— Directions —
Read through the entries below and copy each line where "Polícia" turns up.

— Records for this exercise —

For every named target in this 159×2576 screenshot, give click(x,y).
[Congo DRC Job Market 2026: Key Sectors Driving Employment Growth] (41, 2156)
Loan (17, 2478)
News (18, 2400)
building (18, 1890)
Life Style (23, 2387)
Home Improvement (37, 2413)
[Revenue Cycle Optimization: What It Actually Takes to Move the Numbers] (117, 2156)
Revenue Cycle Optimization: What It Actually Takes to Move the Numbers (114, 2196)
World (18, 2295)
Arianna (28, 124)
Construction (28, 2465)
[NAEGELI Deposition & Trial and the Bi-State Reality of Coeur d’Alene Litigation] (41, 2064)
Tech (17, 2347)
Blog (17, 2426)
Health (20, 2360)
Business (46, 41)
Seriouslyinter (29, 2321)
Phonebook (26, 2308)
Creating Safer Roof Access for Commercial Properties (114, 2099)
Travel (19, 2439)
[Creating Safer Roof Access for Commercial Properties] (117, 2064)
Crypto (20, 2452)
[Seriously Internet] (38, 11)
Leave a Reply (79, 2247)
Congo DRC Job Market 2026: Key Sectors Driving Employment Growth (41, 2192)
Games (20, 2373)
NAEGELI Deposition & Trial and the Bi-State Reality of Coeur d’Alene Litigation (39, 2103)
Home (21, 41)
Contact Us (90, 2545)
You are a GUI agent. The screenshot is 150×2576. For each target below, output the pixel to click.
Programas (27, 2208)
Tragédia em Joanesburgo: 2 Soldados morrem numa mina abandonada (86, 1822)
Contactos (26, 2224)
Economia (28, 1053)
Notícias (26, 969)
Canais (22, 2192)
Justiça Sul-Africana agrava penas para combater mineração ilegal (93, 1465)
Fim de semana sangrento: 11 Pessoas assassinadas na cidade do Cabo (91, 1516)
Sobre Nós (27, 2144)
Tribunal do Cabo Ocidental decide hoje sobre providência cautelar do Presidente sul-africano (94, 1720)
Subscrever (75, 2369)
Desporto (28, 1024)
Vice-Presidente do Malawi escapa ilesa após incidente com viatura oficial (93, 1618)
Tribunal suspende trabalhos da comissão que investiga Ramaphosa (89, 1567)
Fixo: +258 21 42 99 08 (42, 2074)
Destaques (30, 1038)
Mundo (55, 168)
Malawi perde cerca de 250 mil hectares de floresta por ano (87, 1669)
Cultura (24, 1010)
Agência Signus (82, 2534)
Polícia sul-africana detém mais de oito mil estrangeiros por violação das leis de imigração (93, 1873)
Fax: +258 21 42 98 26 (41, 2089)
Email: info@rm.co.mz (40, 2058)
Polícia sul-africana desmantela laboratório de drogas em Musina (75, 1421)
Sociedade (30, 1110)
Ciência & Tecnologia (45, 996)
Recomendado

— Solution below —
Polícia sul-africana detém mais de oito mil estrangeiros por violação das leis de imigração (93, 1873)
Polícia sul-africana desmantela laboratório de drogas em Musina (75, 1421)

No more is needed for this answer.